Exercícios propostos:
1) Responda de acordo com a crítica sobre o filme Rebento:
(a) Em que lugar a mulher afoga a criança?
(b) Que nomes indicam as cartelas que ela se dá ao longo da estrada?
(c) No segmento intitulado “eu”, quem ela sai do inferno para encontrar?
2) Continue a crítica sobre o filme Rebento a partir do ponto em que ela termina.

Trecho de origem:
=-=-=-=-=

A) A forca da autoria

Um plano zenital mostra uma mulher com seu bebê recém-nascido. Ela parece exausta, atônita, pode-se até mesmo questionar se não estaria morta. Um pequena morte sobreposta a uma nova vida. Momentos depois esta mulher irá afogar esta criança num riacho, observada à distância pela câmera, até sobrar apenas o lençol branco que cobria o bebê flutuando na água, como uma tela em branco encharcada de significado. Rebento, de André Morais, faz desse mote sua narrativa. Esta mulher caminha. Não se sabe para onde, nem por quê. Ela é uma tela em branco: encontra outras personagens ao longo do caminho (em geral, homens), para na casa de uma família só de mulheres, toma carona, espera num de seus encontros num cemitério e, em todos esses momentos, conta histórias, memórias, fala de si mesma, assumindo diferentes identidades – as cartelas que indicam os diferentes nomes que ela se dá a quem encontra pela estrada: Maria, Ana, Clara e “eu” -, contradizendo-se entre uma e outra, transmutando-se em papéis diversos. Mas esta personagem não é uma tela: ela é uma mulher que acabou de matar seu rebento.

É o próprio filme, então, que se encharca de significantes para mostrar essa mulher, adotando uma série de cacoetes bem reconhecíveis: fotografia contrastada, fazendo as peles ressecadas pela pobreza brilharem diante de um ambiente árido tornado bruto; as atuações entorpecidas que carregam os corpos de um peso trágico artificial; o laconismo do roteiro, intensificando este peso na medida em faz da narrativa um sofrimento a conta gotas e longo prazo; demarcadores de realismo na direção de arte, no temperamento de câmera e nos modos de encenar que trazem ao jogo de cena ficcional desta mulher um “peso do real”. Ao mesmo tempo, o filme recai num transcendentalismo retórico, como se sua inscrição na imagem desse alguma espécie de valor artístico para além de mostrar essa personagem: a água como símbolo de pureza, a cor branca como um além que purga os pecados, a chuva como recompensa divina que limpa o corpo, o fogo como o inferno queimando dentro e fora da personagem. Especialmente no segmento intitulado “eu”, os indícios dessa metafísica se entregam (e o filme junto): ela sai do inferno para encontrar o pai, uma transfiguração de Deus, cujo perdão permitirá a ela atravessar um portal rumo ao paraíso e a purificação de seus pecados. Um discurso tão ecumênico e simplório, encontra em índices tão desgastados como a água purificadora e a luz ofuscante que resulta num fade para o branco uma simbologia religiosa deslocada para o sertão nordestino com cara de arte, cheiro de arte, quiçá gosto de arte: parece arte, mas é só tristeza.

=-=-=-=-=

Linhas de dados:
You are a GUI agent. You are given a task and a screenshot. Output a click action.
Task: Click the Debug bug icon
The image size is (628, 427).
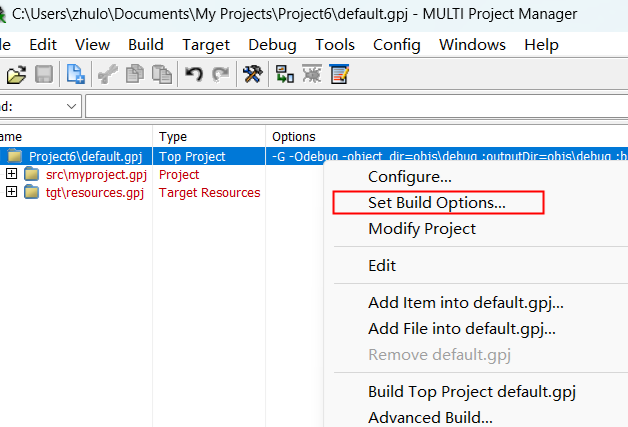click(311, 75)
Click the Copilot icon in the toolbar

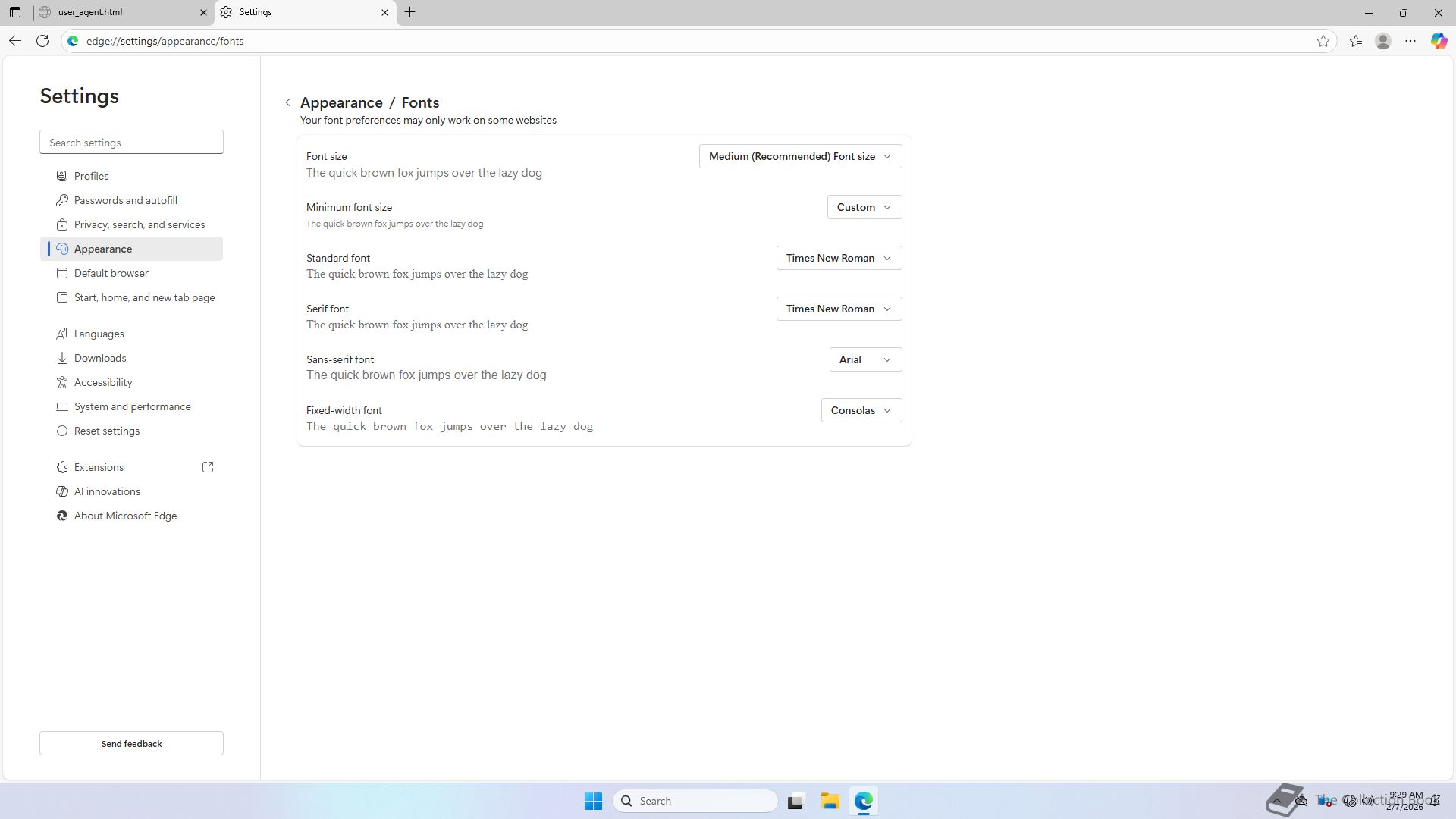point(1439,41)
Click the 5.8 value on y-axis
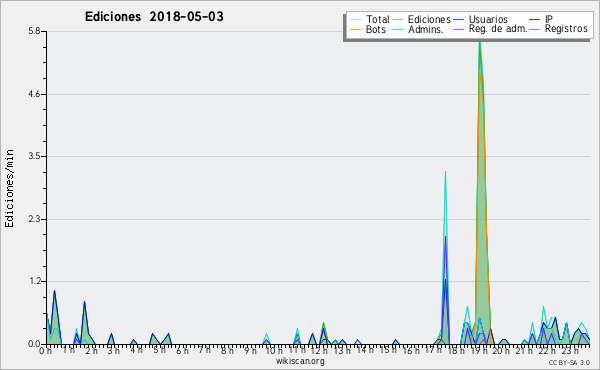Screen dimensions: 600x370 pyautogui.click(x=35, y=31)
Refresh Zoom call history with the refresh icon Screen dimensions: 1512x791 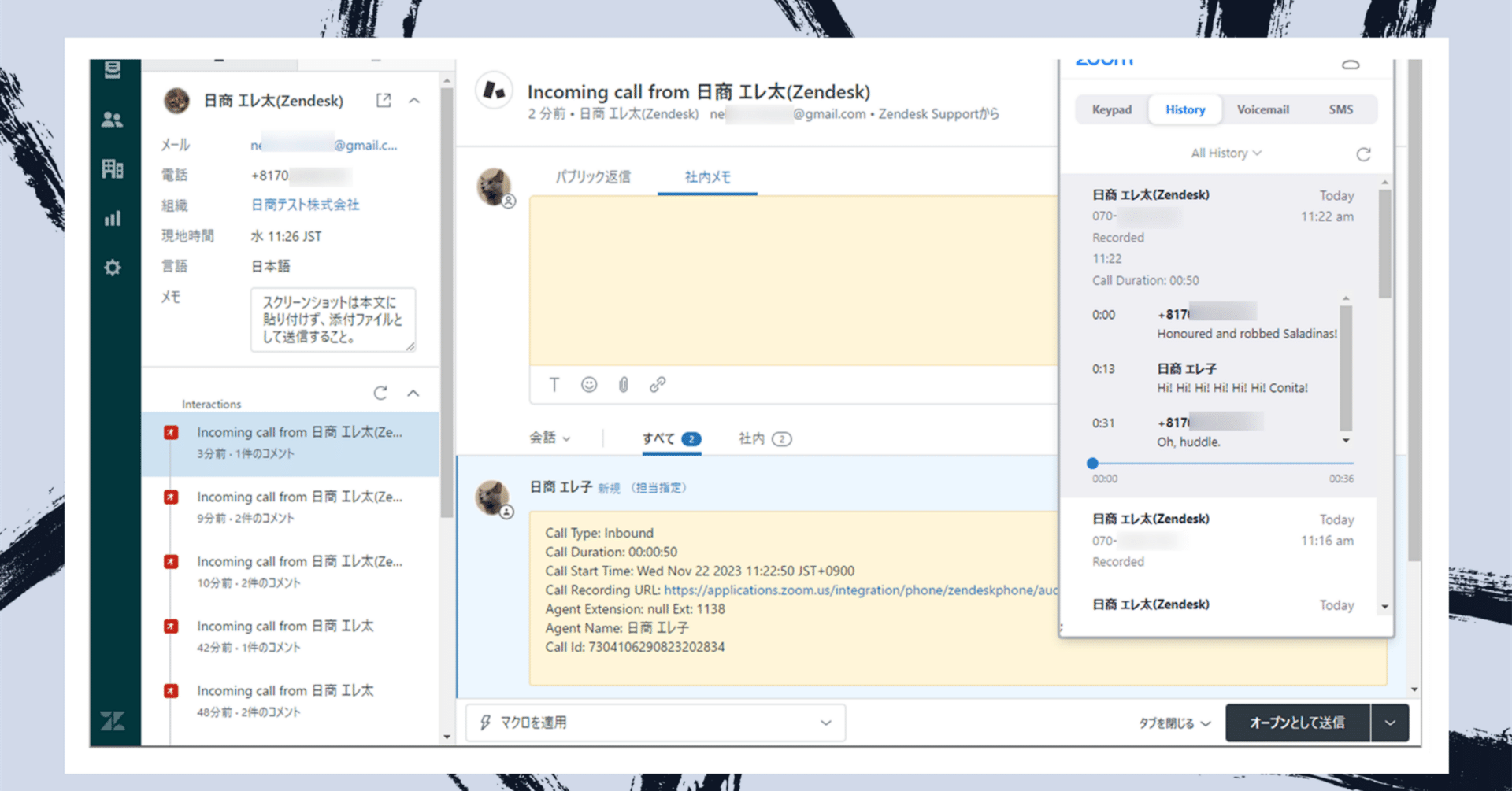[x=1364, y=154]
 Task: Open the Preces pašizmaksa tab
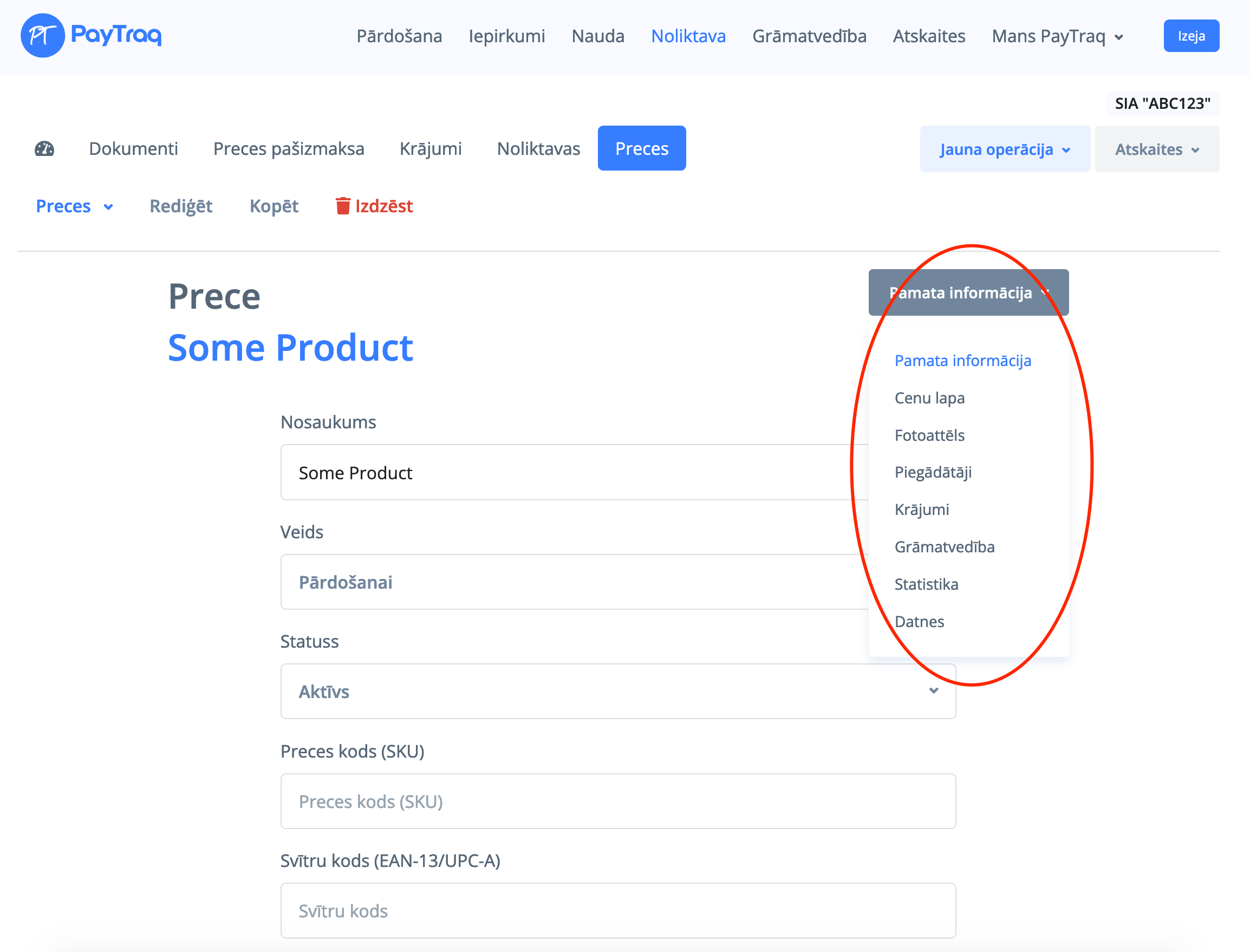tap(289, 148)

=-=-=-=-=

Respostas:
1)
(a) Num riacho.
(b) Maria, Ana, Clara e “eu”.
(c) O pai, uma transfiguração de Deus.

2)
Adotando um realismo de aspecto convencional e esse transcendentalismo retórico vazio, Rebento se alinha a um tipo de autoria de profícua penetração em festivais internacionais e elogiado por muitas fileiras críticas ao redor do mundo. Um modo de manejar e articular aspectos de determinado tipo de filme para vestir essa roupagem, gesto que vai desde este filme, exibido na tenda de uma pequena cidade histórica mineira, até Moonlight, de Barry Jenkins, vencedor do principal prêmio da indústria cinematográfica estadunidense no ano passado. No meio disso, toda uma fileira de obras esquecíveis que transformaram a potência autoral em convenção, desprovida de qualquer olhar. Um “eu” esvaziado que pode assumir qualquer identidade, se bem ajambrada, como a protagonista de Rebento.

Não quero aqui simplesmente fazer um elogio da novidade por si só ou lamentar uma ideia de autoria que se ensina em laboratórios de festivais no mundo todo. Meu apontamento vai no sentido de entender o sistema das artes, a instituição-cinema e sua tendência a transformar qualquer potência que possa contestar sua estrutura em convenção. E aí está a armadilha. Num tempo como o nosso em que discutimos a democratização dos meios de produção e dos lugares simbólicos do cinema, me parece um tiro no pé a divisão entre forma e conteúdo, separando os filmes entre formalistas e políticos. A linguagem – escrita, oral, cinematográfica – está carregada de sentidos próprios de seus processos constitutivos e, no caso do cinema, o convencional é um tratamento de tábula rasa para esses processos e os diferentes lugares simbólicos a se ocuparem dela. O convencional – seja o cinema comercial, de arte, a televisão, o conteúdo de Netflix e cia – almeja transformar tudo o que é diferente na mesma coisa. O espírito do cinema autoral foi encontrar no mundo a forma justa de representá-lo, atentando para a diferença entre as coisas de modo a tornar qualquer pessoa, espaço ou situação, cinematográficos. Não haverá revolução política no cinema se ela não for também na forma. O convencional não é democracia, mas uma miragem.

Isso é sensível em Rebento: esta mulher, com seus mistérios e idiossincrasias, que acabou de matar seu filho no riacho, é filmada como uma chaleira no fogão a lenha. Ela é uma tela em branco e como tal pode ser tudo ou ser apenas uma tela em branco. Mas não é uma tela em branco: é uma mulher que acabou de afogar seu rebento. Nesse sentido, Rebento é um filme imoral. É também um mau filme. E ambas as características são indissociáveis. A inscrição dessa trajetória encharcada de sentidos, passado e experiência, através de símbolos vazios e cacoetes formais convencionais não é mero formalismo, é política.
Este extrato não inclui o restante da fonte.